Chissà cosa avrà pensato, mentre la gente abbandonava la sala mentre
il povero Franz ancora leggeva.
Max
Pulver, scrittore, traduttore, grafologo, amico di Wolff l’editore
di Kafka, era lì:
“Kafka
sedeva su una ribalta del podio per conferenze, all’ombra, scuro di
capelli e pallido, figura che non sapeva come evitare il suo imbarazzo
per la sua stessa presenza. Così, seduto di traverso sul suo podio,
lesse un brano di prosa inedito: Nella colonia penale.
Ho
dimenticato come parlò. Fin dalle prime parole sembrò che un live
odore di sangue si spandesse nell’aria, e mi salì alle labbra un
sapore stranamente insipido e vuoto.

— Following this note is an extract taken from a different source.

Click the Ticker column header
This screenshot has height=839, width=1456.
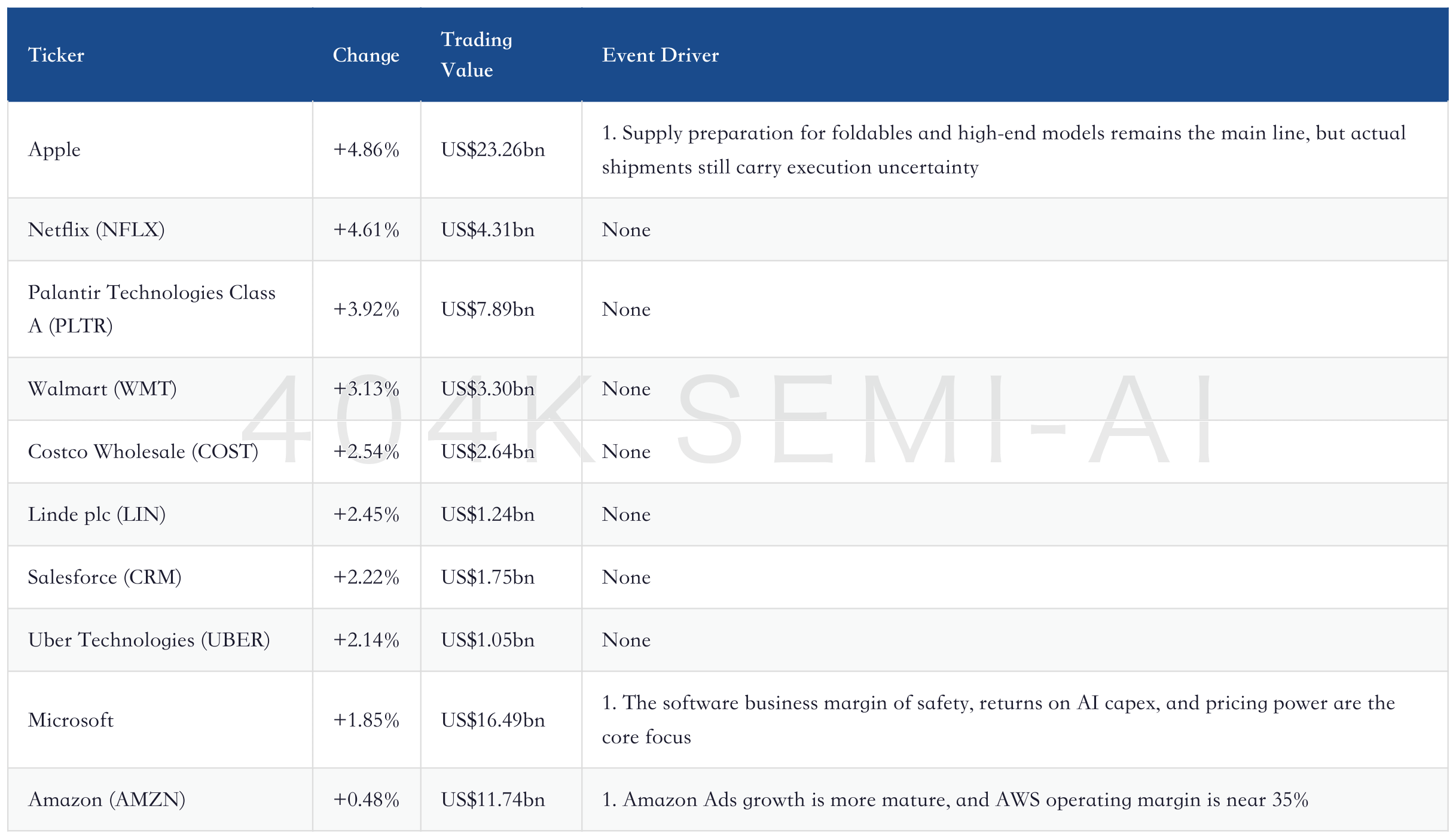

Anche se la sua voce poteva
assumere un tono quasi di scusa, le sue immagini penetravano in me con
l’acutezza dio un coltello, aghi di ghiaccio potenti veleni. (…)
Anche gli ascoltatori venivano violentemente proiettati verso queste
infernali sofferenze, lui stesso giaceva come vittima, sacrificale sul
letto di tortura e ogni nuova parola si conficcava, lenta esecuzione
capitale, nella sua schiena.
Un
tonfo, confusione in sala, e una donna venne portata fuori priva di
sensi. Nel frattempo continuavano le descrizioni. Le sue parole
produssero altri due svenimenti.”
(cit.
in M. MÜLLER, Franz
Kafka).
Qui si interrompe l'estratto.